Páginas vistas en total

martes, 23 de abril de 2013

Madre Tierra que hoy celebra el mundo para dar realce a la salud ambiental del Planeta. a la vanguardia como el Dia Internacional de la Tierra. incendios provocados, contaminación, destrucción sistemática de bosques y selvas. Bolivia a la zaga del cuidado de la tierra.
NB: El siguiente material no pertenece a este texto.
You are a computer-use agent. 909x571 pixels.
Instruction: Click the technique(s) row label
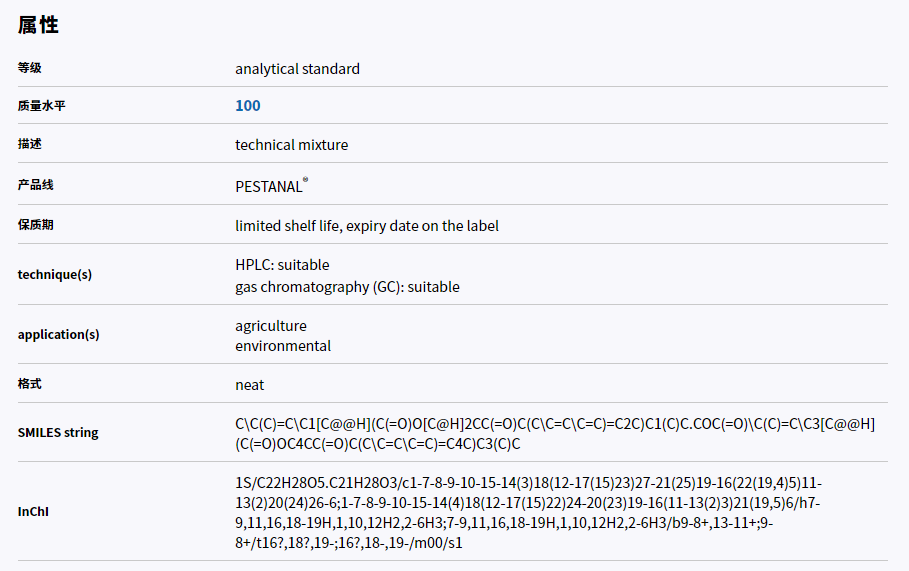55,274
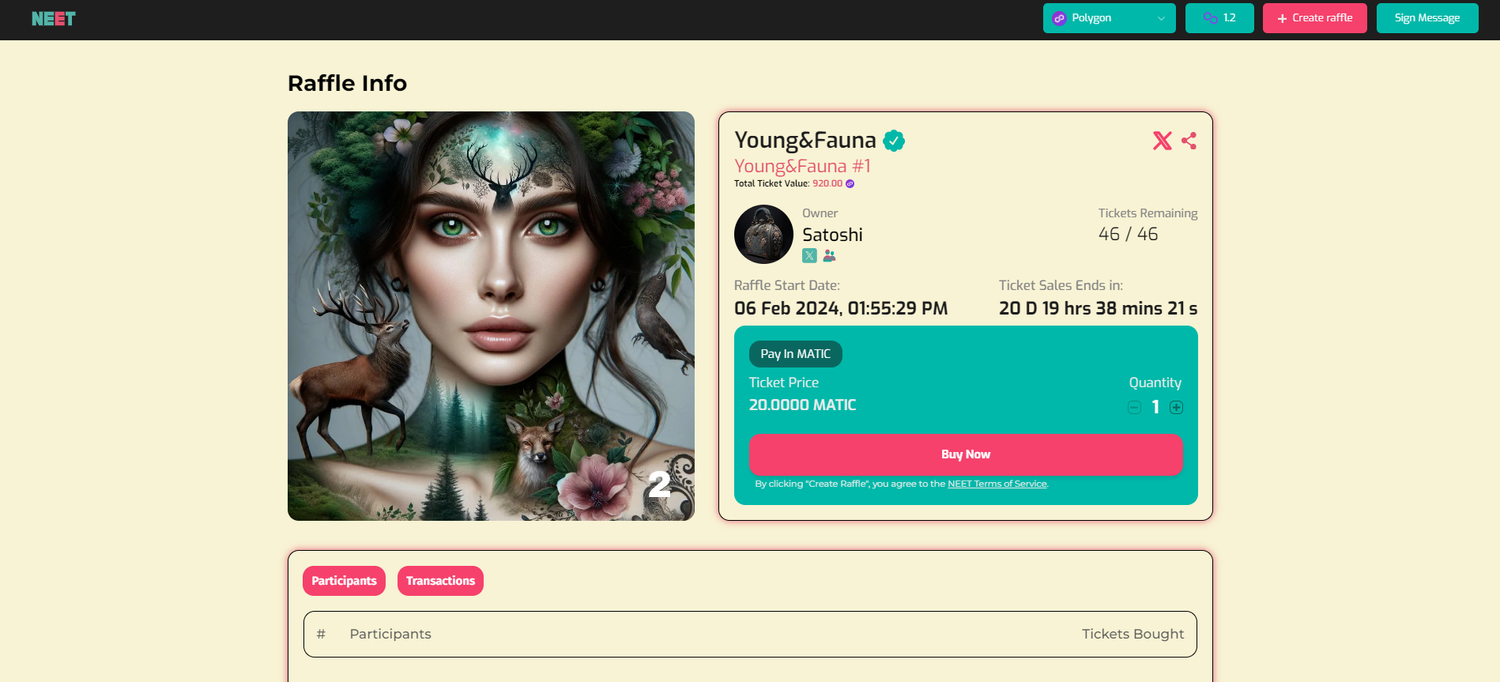Open the owner's X profile icon
The height and width of the screenshot is (682, 1500).
point(810,256)
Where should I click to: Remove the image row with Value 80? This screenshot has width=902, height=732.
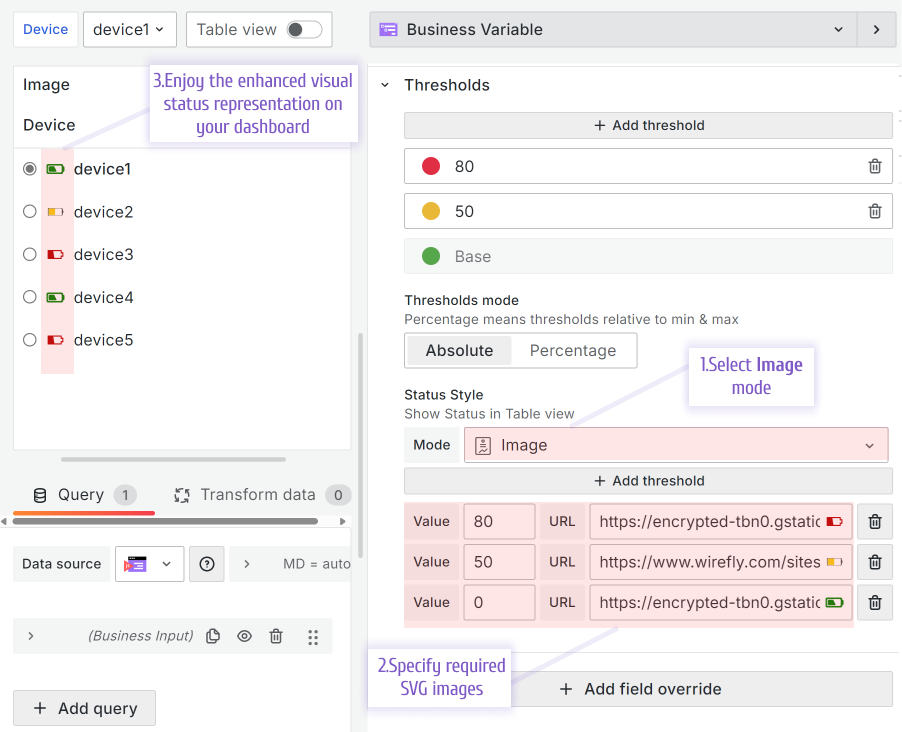pyautogui.click(x=874, y=521)
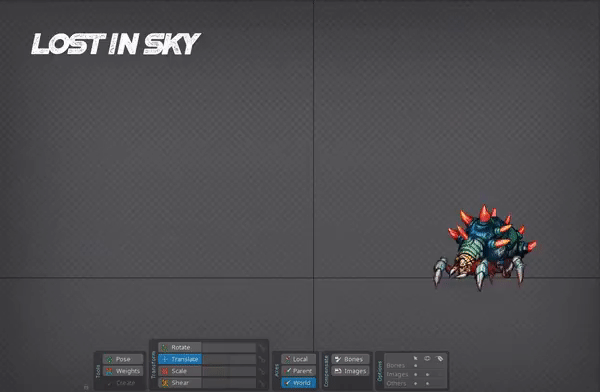Toggle the Bones selectable option dot

[416, 366]
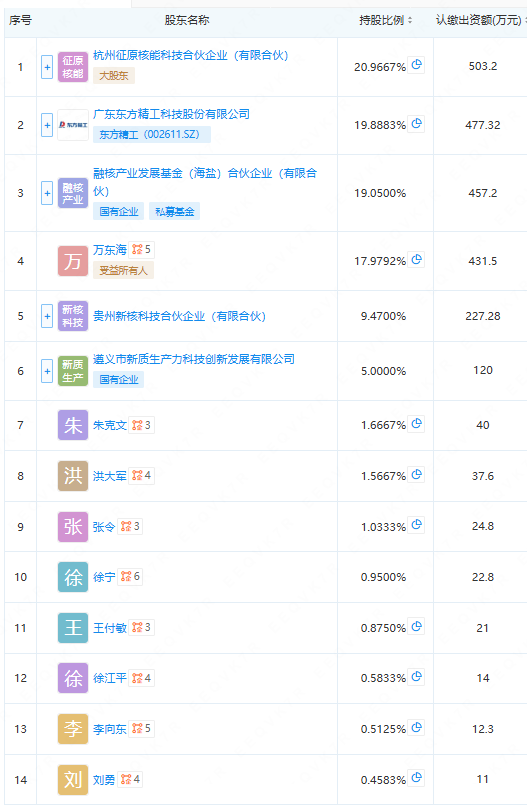Viewport: 527px width, 810px height.
Task: Click the 私募基金 tag
Action: point(175,211)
LTD


La actitud de nuestro país ante la “Madre Tierra” es tan contradictoria, que hay el peligro de que la jornada dedicada a la causa ambiental sea olvidada
Casi desapercibido, sin que ninguna de las tres instancias gubernamentales —nacional, departamental y municipal— le haya dado el realce que se esperaría, y con muy tímidas y aisladas actividades organizadas principalmente por instituciones privadas, ayer lunes se conmemoró el “Día Internacional de la Tierra”.
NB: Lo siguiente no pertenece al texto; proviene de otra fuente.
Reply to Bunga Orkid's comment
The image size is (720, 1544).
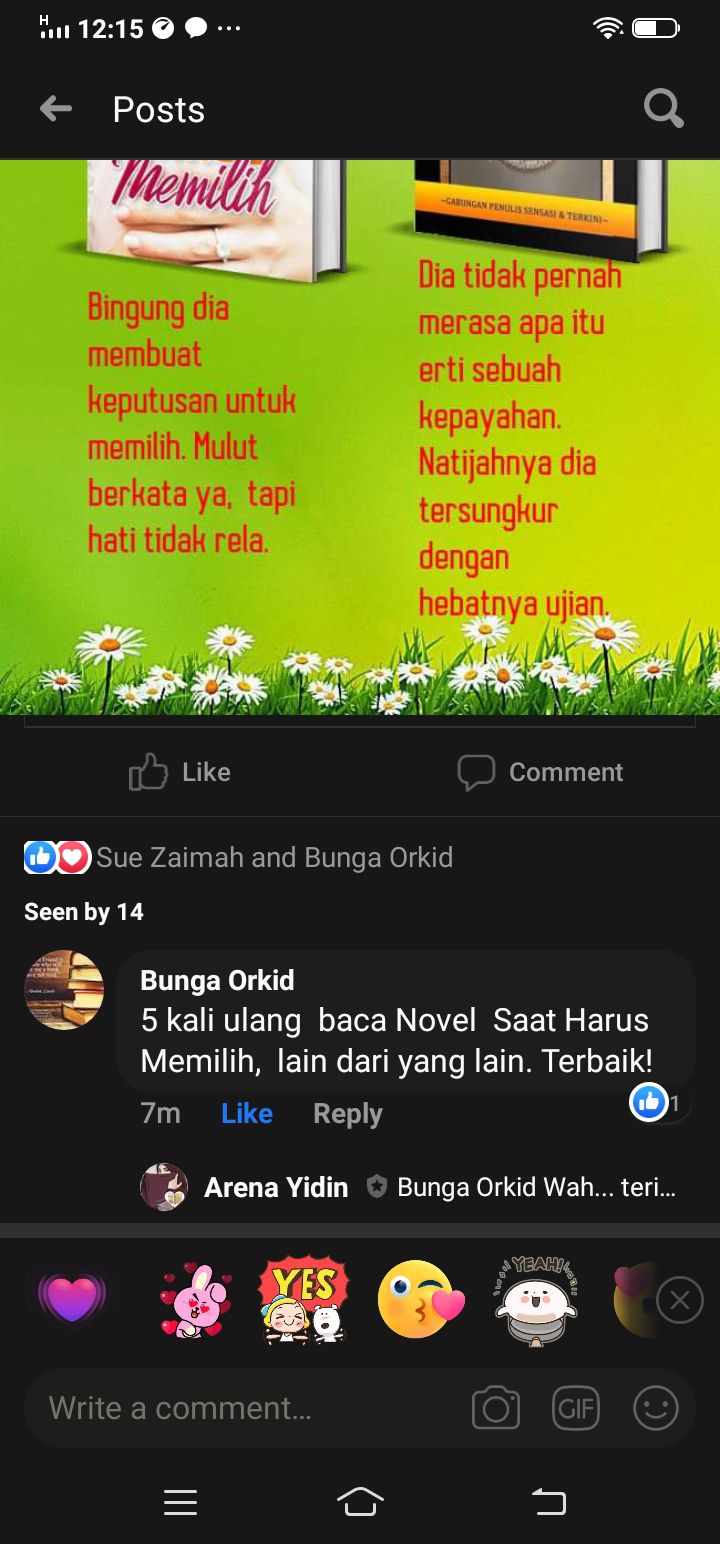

Es lamentable que Bolivia haya sido uno de los países que con más apatía dejó pasar la fecha, mientras en otras latitudes no sólo que se mantuvo vivo, sino que se alimentó, como viene ocurriendo todos los años, el espíritu que inspira a quienes consideran que la defensa de la salud ambiental planetaria es el mayor desafío que le corresponde a nuestra generación.
La omisión es doblemente significativa y censurable si se considera que nuestro país hizo durante años anteriores abundantes méritos para ser reconocido como uno de los mejor dispuestos y más aptos para asumir un lugar de vanguardia en la adopción de políticas públicas encaminadas a sustituir las fórmulas económicas basadas en la sobreexplotación de los recursos naturales y a esforzarse para cambiar las pautas de comportamiento colectivo a fin de entablar relaciones más armoniosas entre la humanidad y el planeta que nos acoge.
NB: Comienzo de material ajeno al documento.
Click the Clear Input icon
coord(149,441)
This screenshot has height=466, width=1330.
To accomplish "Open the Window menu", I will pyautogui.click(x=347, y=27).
Fue tan destacado el lugar que Bolivia jugó hasta hace algún tiempo para promover esa causa, que fue precisamente a instancias de la diplomacia boliviana que en la Organización de Naciones Unidas (ONU) se aprobó una resolución especial mediante la que se incorporó el término “Madre”, porque traduce el concepto andino de Pachamama, a la conmemoración del Día Internacional de la Tierra.
Esta involución es, no más, reflejo de un radical cambio de la actitud gubernamental frente al tema, lo que se plasma en un viraje en las políticas económicas, planes de desarrollo, concepciones políticas y doctrinarias.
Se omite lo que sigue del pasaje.